_GIVEN TASK_
In the lines below, rename every "screenshot" to "screen capture" and reproduce everything else unchanged, leaving out the pictures.

Target pointing data

────────────────────

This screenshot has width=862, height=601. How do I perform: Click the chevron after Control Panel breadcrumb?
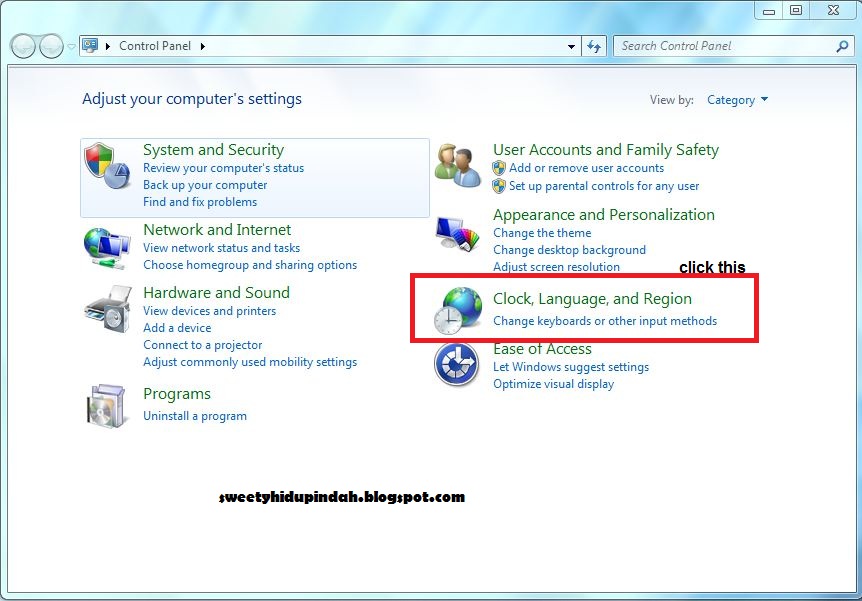point(201,46)
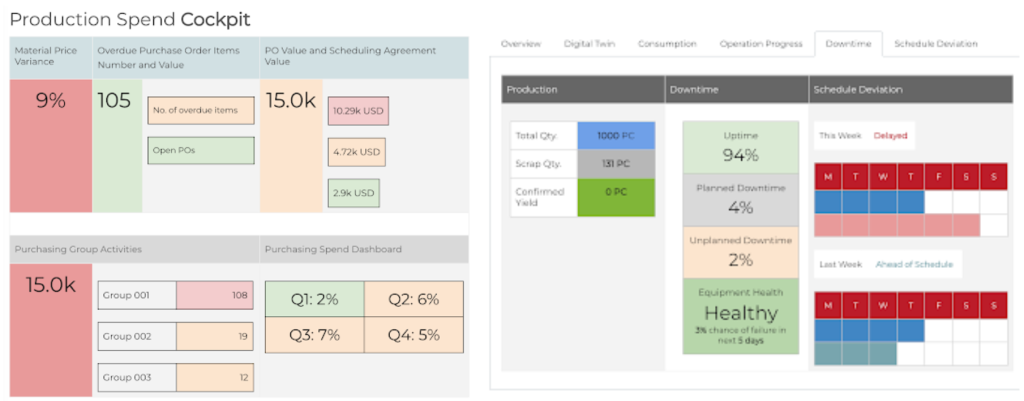
Task: Select the Open POs box
Action: pyautogui.click(x=201, y=150)
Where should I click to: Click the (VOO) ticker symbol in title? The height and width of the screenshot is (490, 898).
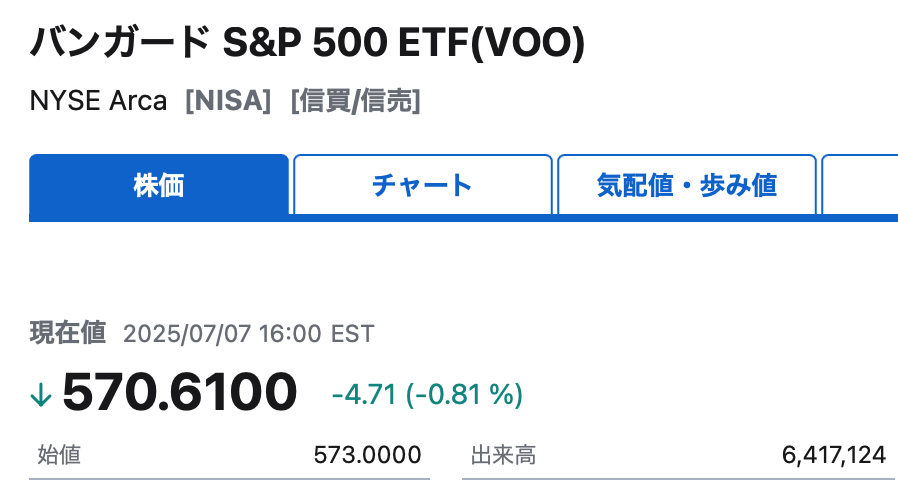tap(527, 43)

────────────────────

_EXERCISE SOLUTION_
This screen capture has width=862, height=601. How do I perform: Click the chevron after Control Panel breadcrumb?
point(201,46)
Task: Select the Open POs box
Action: pyautogui.click(x=201, y=150)
Where should I click to: Click the (VOO) ticker symbol in title? The height and width of the screen capture is (490, 898).
tap(527, 43)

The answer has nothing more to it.